Problem to work on> Of the entries below, restate word for word only the section that runs from the line with "Image resolution: width=1549" to the line with "Switch to the Library module", counting both ends.

*** Begin section ***

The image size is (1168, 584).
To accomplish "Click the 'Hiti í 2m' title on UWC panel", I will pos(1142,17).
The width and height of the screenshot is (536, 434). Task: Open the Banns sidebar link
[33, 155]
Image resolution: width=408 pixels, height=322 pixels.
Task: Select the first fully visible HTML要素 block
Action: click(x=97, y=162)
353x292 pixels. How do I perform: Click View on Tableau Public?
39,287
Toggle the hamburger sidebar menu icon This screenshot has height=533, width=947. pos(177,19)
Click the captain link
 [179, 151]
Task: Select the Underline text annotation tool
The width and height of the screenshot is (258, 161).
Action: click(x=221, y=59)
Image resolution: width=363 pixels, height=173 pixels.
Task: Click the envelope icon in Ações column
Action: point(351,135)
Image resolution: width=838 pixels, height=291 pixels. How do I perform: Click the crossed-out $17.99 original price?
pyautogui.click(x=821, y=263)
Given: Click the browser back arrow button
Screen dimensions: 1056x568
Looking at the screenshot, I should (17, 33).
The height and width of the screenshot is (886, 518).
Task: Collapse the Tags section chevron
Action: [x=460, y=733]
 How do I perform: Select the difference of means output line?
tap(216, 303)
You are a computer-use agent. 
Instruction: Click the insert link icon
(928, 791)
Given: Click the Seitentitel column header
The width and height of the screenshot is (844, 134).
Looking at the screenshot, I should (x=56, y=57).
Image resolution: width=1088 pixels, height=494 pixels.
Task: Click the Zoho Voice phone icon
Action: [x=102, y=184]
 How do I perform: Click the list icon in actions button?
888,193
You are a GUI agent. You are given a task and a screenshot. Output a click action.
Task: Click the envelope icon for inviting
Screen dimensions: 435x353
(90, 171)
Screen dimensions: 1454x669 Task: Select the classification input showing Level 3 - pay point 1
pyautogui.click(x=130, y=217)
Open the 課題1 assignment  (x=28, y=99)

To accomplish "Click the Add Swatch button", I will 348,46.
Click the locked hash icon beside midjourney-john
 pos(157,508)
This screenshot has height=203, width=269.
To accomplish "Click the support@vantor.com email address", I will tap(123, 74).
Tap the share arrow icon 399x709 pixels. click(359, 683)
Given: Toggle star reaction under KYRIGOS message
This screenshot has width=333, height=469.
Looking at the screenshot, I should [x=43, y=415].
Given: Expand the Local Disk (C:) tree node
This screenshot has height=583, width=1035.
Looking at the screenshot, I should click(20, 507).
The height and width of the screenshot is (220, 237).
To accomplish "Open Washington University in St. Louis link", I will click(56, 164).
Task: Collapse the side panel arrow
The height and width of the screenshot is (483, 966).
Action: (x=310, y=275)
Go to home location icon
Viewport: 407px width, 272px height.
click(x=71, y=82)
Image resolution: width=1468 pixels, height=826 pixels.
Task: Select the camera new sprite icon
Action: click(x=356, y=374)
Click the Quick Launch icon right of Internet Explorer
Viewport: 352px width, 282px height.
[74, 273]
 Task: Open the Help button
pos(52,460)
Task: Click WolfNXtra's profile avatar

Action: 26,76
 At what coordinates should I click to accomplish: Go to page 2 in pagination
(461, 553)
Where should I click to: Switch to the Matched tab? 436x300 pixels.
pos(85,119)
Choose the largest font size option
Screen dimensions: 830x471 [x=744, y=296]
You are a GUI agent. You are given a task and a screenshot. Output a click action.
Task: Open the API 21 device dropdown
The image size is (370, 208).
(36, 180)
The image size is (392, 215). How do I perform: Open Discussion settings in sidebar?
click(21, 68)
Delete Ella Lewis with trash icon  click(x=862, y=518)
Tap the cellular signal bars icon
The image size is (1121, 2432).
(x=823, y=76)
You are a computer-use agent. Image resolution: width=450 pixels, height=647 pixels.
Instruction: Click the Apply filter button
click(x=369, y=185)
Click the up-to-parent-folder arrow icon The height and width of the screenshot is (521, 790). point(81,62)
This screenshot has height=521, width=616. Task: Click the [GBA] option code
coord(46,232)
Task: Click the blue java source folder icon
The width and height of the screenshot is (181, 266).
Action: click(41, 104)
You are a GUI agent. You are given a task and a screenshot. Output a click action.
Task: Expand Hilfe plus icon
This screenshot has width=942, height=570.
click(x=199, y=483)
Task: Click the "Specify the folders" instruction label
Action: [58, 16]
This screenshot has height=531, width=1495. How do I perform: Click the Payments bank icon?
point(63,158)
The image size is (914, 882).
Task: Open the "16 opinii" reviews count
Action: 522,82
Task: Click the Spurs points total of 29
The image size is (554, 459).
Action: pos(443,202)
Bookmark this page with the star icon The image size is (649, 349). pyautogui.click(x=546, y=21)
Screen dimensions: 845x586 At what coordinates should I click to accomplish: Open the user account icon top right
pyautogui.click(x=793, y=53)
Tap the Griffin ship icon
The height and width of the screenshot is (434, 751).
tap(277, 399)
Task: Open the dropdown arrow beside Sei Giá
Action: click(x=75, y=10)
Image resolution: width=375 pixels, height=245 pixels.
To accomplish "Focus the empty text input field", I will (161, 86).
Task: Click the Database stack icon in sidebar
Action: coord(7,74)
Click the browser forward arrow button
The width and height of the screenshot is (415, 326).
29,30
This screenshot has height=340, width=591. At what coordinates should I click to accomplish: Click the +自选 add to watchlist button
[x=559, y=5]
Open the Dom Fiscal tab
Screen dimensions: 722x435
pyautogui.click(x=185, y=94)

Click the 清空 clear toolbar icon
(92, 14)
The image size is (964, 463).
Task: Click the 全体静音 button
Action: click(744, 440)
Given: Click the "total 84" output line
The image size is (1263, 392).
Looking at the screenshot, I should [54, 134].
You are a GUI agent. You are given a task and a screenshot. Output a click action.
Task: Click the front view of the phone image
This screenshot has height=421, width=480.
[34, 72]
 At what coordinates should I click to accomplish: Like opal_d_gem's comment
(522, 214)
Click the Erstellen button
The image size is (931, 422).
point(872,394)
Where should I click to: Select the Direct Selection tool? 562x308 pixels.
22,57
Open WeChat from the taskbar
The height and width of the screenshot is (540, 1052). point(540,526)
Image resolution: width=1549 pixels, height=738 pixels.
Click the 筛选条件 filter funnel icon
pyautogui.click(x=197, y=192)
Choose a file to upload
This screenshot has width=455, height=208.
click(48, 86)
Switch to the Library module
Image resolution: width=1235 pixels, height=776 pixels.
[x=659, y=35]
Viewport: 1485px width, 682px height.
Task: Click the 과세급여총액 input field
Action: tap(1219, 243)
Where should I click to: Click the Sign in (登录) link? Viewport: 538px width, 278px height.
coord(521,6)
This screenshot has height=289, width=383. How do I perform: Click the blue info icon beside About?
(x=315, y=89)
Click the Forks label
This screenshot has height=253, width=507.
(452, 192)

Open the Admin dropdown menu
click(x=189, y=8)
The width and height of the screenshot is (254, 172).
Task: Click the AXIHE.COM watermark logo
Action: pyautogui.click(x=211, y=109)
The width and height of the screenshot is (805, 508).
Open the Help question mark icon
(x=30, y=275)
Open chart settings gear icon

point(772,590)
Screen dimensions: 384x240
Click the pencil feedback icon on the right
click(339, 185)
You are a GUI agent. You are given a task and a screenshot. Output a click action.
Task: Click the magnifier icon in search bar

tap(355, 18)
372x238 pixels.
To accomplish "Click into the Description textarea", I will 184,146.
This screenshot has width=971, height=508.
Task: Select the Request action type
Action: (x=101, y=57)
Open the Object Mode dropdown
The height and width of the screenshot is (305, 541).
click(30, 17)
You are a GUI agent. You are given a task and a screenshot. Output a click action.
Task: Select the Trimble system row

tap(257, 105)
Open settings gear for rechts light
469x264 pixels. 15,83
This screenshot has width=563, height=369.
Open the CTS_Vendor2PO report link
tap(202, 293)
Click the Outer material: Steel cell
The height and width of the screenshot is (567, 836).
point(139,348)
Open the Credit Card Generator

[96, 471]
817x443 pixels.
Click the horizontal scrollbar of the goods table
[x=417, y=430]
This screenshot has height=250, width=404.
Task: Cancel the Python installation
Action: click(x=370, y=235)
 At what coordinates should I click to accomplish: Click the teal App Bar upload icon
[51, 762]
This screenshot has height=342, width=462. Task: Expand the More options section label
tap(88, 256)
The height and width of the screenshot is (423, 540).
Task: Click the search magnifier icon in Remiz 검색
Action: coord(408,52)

*** End section ***

Exercise result>
Image resolution: width=1549 pixels, height=738 pixels.
Click the 筛选条件 filter funnel icon
pyautogui.click(x=197, y=192)
Choose a file to upload
This screenshot has width=455, height=208.
click(48, 86)
Switch to the Library module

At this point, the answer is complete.